BEA is run by Reed Exhibitions, a powerhouse of these sorts of industry conferences. Three of the last five times you’ve slept in a Marriott were probably their fault.  An offshoot of Reed is ReedPop, and this team is behind the yearly norovirus outbreaks known colloquially as the New York Comic Con and PAX. ReedPop has been tasked with making the last day of BEA a bigger more fun and more lucrative public facing event. To that end they’ve rebranded what was known as Power Bottoms Readers Day, calling it instead BookCon. To entice the public into paying rather steep entrance fees they’ve lined up some talent for discussions and signings. Sounds good. Whether or not you enjoy attending New York Comic Con, it’s clearly a successful business model and eagerly anticipated by many people each year. But here’s where the problems crop up.

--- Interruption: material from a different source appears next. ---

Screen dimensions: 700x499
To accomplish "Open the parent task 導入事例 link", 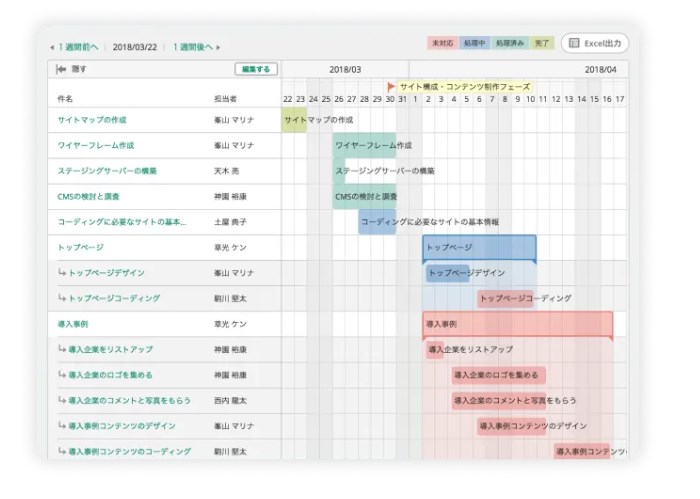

In keeping with the Comic Con model, the talent on display for BookCon is two parts people who’ve earned their place on the scene—authors like John Green, Holly Black, Jonathan Tropper, James Patterson, Cassandra Clare—one part film celebrities who may or may not be there to flog an oh-that’s-nice-but-OMG-you-were-on-the-tee-vee book project—Amy Poehler and Jason Bateman—and one part Stan Lee and/or some cat. Also keeping with the comic con model, diversity is an issue.

BookCon is new, but with thirty speakers involved you’d think you’d be able to scrape together more than a light misting of melanin. It’s as if ReedPop had decided to just dump a handful of pale blind cavefish on stage and charge people for the privilege. Rather than go to the expense of bringing these authors in, why not just ask attendees to stare into the sickly flickering white overhead flourescents for a while and call it even?

Even worse, ReedPop saw this coming weeks ago. BookRiot’s Rebecca Schinsky writes,

First came the report that one of BookCon’s main features, a panel of the rock stars of kid lit, was comprised entirely of white male writers. When the publishing community along with panel participant Rick Riordan expressed criticism on Twitter and across the blogosphere, ReedPop (the organization that plans and runs Book Expo) responded with an apology and a promise to diversify. It was largely received as too little too late, and as a plan that would put women and POC authors in the tough spot of having to weigh an opportunity for exposure against the cost of being a token guest. But it was something.

They apologized and then went ahead with a slate of talent so white they’re basically translucent.

If this truly felt like a fluke that might be one thing. But BookCon is geared toward a younger audience, as the list of authors indicates. And as we’ve recently discussed, there’s a real problem with a lack of diversity in books for younger readers. If anyone deserves to see authors of color on a stage, it’ll be the kids who show up. The publishing industry as a whole also struggles to be more diverse. At this point, this freshly-laundered-ghost-white panel seems like an oversight enabled by a grave systemic problem. Fortunately it’s not too late for BookCon to rectify this. They’ve shown that they’re willing to listen, even if they’ve also shown themselves prone to repeat mistakes. I hope the former, at least, will happen again.

 

Dustin Kurtz is former marketing manager of Melville House.